**Request:** Copy these records word for word, omitting the pictures from your answer.

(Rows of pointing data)
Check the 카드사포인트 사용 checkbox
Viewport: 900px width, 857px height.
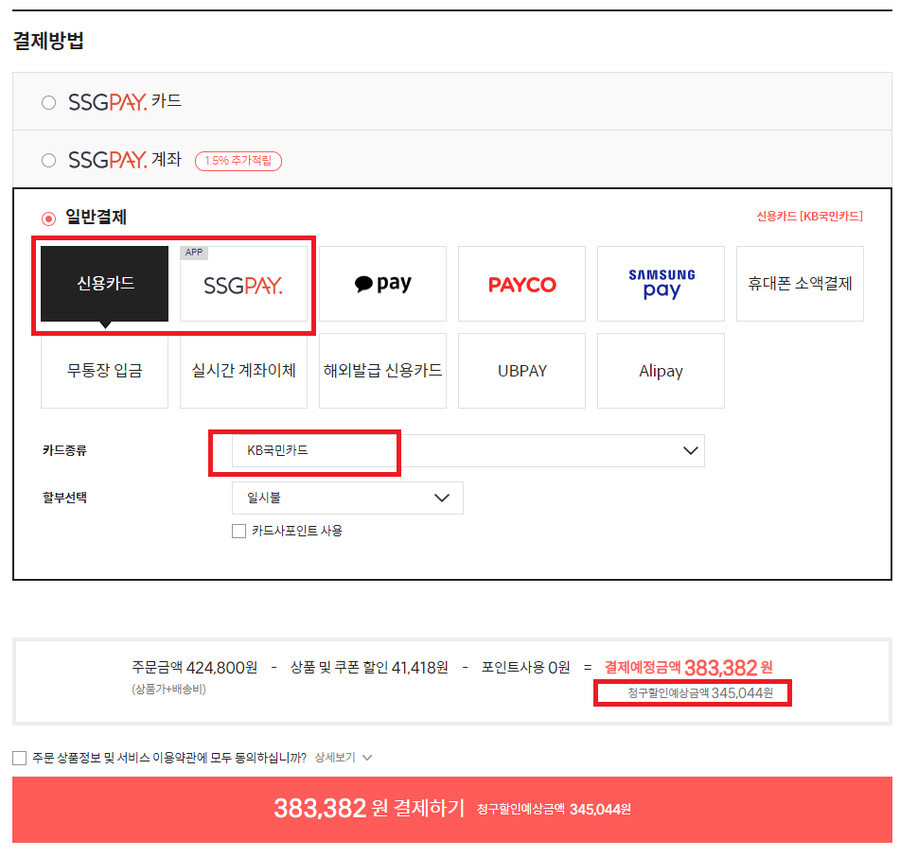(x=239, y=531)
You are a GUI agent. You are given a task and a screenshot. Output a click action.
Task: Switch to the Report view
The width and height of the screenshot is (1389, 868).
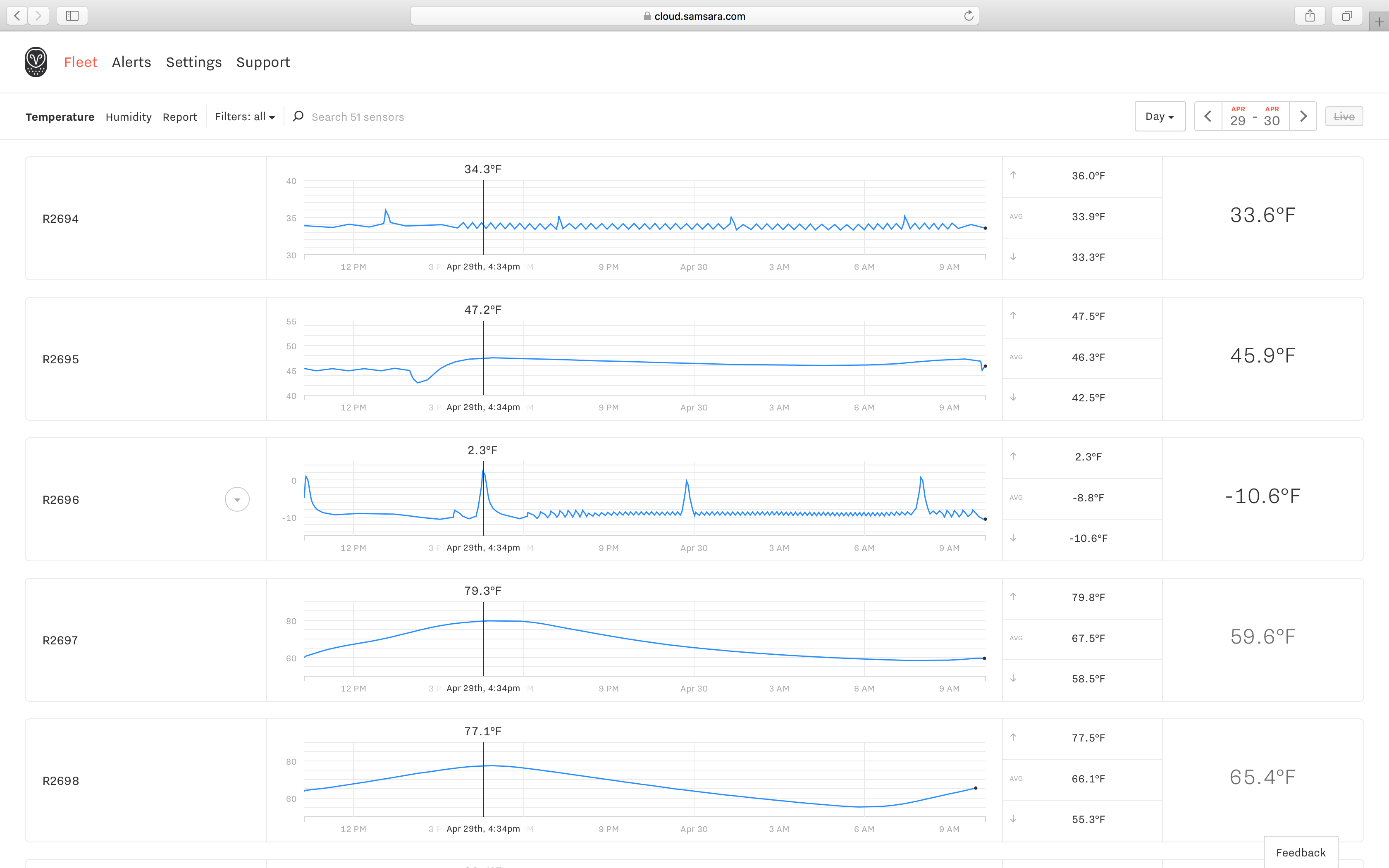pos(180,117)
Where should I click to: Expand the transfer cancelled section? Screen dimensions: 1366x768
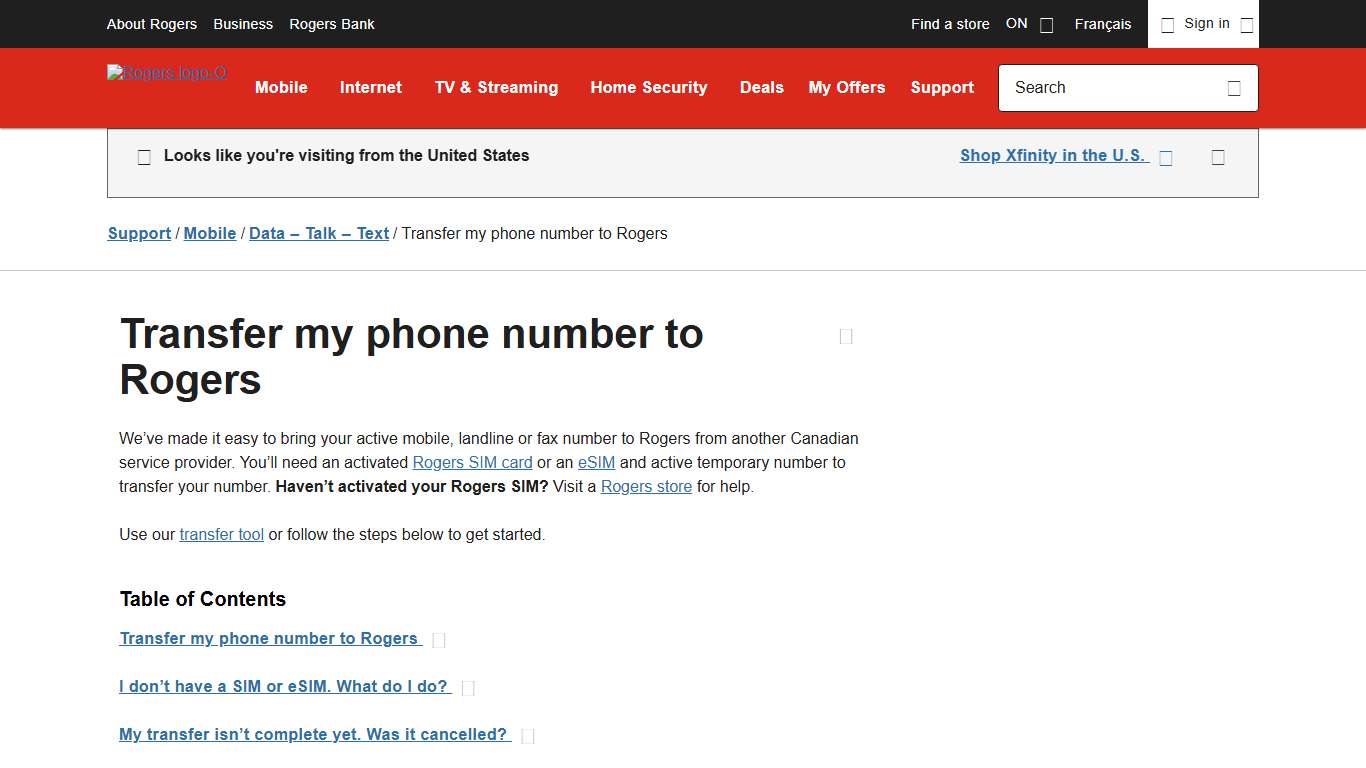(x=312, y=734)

**Task solution:**
Check the 카드사포인트 사용 checkbox
Viewport: 900px width, 857px height.
(x=239, y=531)
You are a GUI agent. You are given a task and a screenshot. Output a click action.
Task: Switch to the Report view
The width and height of the screenshot is (1389, 868).
pos(180,117)
Where should I click to: Expand the transfer cancelled section? Screen dimensions: 1366x768
(x=312, y=734)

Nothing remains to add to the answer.